Your job is to report every line of the entries that has "Given".
[DATA EXTRACT]
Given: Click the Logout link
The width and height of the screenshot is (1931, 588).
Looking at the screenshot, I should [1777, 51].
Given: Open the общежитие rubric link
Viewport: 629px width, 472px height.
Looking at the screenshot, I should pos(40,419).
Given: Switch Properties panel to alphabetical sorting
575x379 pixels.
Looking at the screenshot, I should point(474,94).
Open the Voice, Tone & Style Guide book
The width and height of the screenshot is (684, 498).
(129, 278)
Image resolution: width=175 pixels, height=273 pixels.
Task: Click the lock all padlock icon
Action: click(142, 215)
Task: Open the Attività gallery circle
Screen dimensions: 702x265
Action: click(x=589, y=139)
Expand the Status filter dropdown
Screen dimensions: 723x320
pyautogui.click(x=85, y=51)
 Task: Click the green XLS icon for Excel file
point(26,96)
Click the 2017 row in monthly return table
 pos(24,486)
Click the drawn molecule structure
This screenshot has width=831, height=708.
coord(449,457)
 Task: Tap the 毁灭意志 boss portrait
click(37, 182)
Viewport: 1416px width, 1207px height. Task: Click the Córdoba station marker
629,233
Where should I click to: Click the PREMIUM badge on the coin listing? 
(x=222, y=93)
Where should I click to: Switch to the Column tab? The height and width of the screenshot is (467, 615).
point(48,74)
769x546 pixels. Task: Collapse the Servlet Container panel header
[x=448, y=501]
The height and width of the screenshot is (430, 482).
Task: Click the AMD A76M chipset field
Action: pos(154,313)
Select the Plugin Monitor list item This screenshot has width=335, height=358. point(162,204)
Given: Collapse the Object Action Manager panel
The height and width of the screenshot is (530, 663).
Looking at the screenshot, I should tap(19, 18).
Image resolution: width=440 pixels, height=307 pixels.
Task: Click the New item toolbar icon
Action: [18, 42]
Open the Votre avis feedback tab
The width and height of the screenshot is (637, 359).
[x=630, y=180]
[/DATA EXTRACT]
**OUTPUT FOR THIS TASK**
Given: Click the Logout link
Given: Open the общежитие rubric link
Given: Switch Properties panel to alphabetical sorting
Given: Collapse the Object Action Manager panel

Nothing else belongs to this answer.